The city of Edinburgh has been the capital of Scotland since the 15th century and is, therefore, the home of the most important government buildings in the country.
This also means that many of the most famous buildings in Edinburgh are related to government institutions of both the present and past.
There are, however, plenty of other remarkable structures in the city which make it the second-most visited tourist destination in the United Kingdom
This is remarkable because it’s only the seventh most populous city in the United Kingdom and the second-most populous city in Scotland after Glasgow.
This means that there’s plenty to do here and in this list, we’ll take a closer look at some of the best things to do in Edinburgh, a city sometimes dubbed as the “Athens of the North!“
1. Edinburgh Castle
Edinburgh Castle is one of the most famous castles in Europe and the most prominent of all famous landmarks in Edinburgh because it’s located on a volcanic plug referred to as Castle Rock.

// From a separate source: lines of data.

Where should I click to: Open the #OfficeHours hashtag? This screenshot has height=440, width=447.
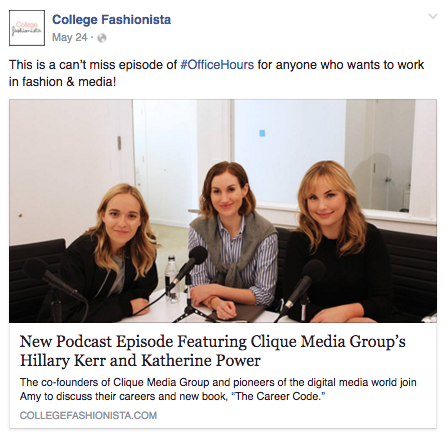pos(217,65)
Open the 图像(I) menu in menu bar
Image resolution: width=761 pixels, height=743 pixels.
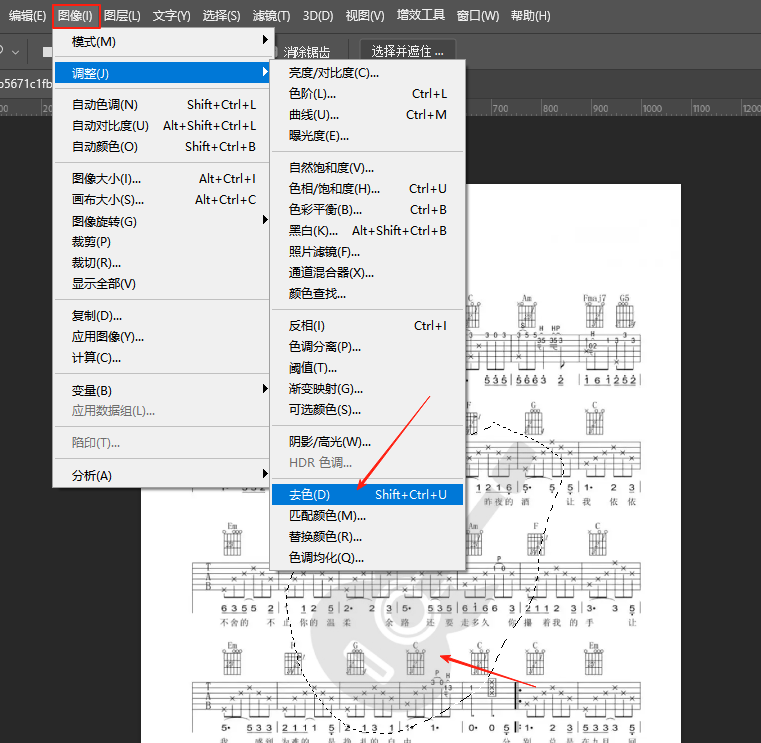(75, 16)
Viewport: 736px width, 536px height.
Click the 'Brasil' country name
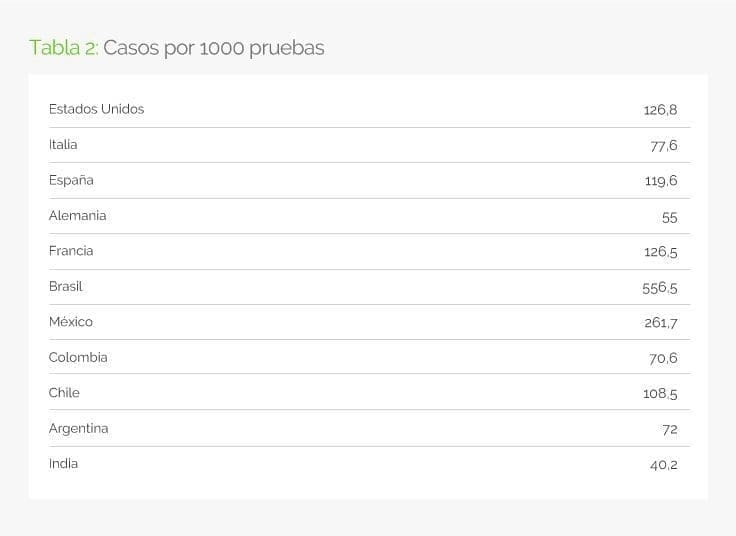65,286
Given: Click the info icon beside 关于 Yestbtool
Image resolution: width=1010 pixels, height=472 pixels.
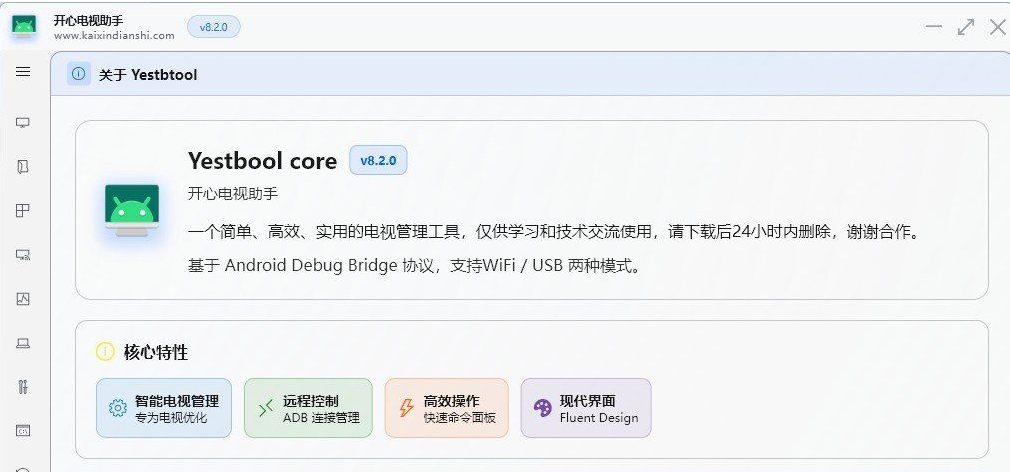Looking at the screenshot, I should (x=79, y=74).
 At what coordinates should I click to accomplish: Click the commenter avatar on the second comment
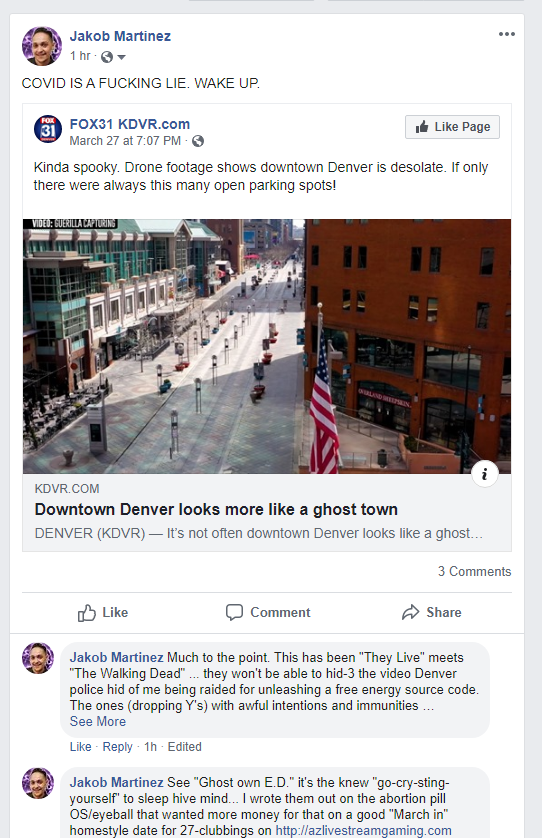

This rock has been the location of fortresses since the 2nd century A.D. which means that it has played a crucial role in both Edinburgh’s and Scotland’s history.
Most of the medieval structures that occupied Castle Rock were destroyed by heavy artillery bombardments during the Lang Siege in the 16th century.
Today, the castle holds the Honours of Scotland and some of the buildings are occupied by the Scottish National War Memorial and the National War Museum of Scotland.
It’s one of the most popular tourist attractions in all of Scotland as well.
Read more on Listerious: 15 facts about Edinburgh Castle
Official website: Edinburgh Castle
2. St Giles’ Cathedral
St Giles’ Cathedral is also referred to as the “High Kirk of Edinburgh” and is situated right in the heart of the city’s historical center.
The construction of this remarkable structure in the Old Town started in the 14th century, even though an earlier building was founded in the 12th century.
This fascinating church has been an important building in the city since the medieval period.
St Giles’ Cathedral has been used as the venue for numerous national events, as well as the services of the Order of the Thistle.
Official website: St Giles’ Cathedral
3. Scott Monument
The Scott Monument is a huge Gothic Tower built in honor of Scottish author Sir Walter Scott (1771-1832).
Only one monument in the world dedicated to a writer is taller than the 61.11 meters-high (200 feet) monument in Edinburgh, namely the José Martí monument in Havana, Cuba.
Planning of this remarkable structure started shortly after Scott’s death in 1832 and it was completed in the year 1844.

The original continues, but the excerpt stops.